Every time we step off the sidewalk onto the ground, the vast mycelium network of the soil senses our footfalls and sends a message to the next tree. That tree greets us as we walk under it. That bird that chose to land in that tree just as we came along did so because we were walking by. The breeze catches our scent and passes it along to the flowers - they smell us as we smell them, don't you see? Creation is aware of us more than we are aware of it.
When we take wild things into our bodies as nourishment - and I don't mean 'wild-harvested' chaga in tea bags or (shudder) bottled spring water, I mean nibbling whatever green thing is springing up at us from the ground outside our door, and sticking our tongues out when it rains - when we get it right from Creation, then that stuff wakes up our cells which in turn shake our awareness awake again. We're simply being made more fully human.

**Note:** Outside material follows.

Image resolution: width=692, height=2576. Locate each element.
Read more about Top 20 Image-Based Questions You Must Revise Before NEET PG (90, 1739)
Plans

And you know what? It's a shit-ton of fun being this kind of human. This is a light-hearted life. It's a jolly thing to know that chattering squirrel is actually telling you a story (or telling you off, as they so often are). It's a freaking delight when the local raven takes to doing tricks in the sky above your yard because he likes it when you laugh at him and praise his skills. It blows your mind when a wind blown aspen tree falls across the path you often walk, and it tells you "take me, use me!" and you hesitate because you don't know how to use it, then you harvest some bark anyway,
trusting the tree
then you get home, look it up and discover it can be made into an infused oil and then for
years and years afterward
that oil soothes aches and pains
(from chopping wood and carrying water)
yours and your loved ones',
and it always smells just like the day that tree spoke to you, it always smells like trust.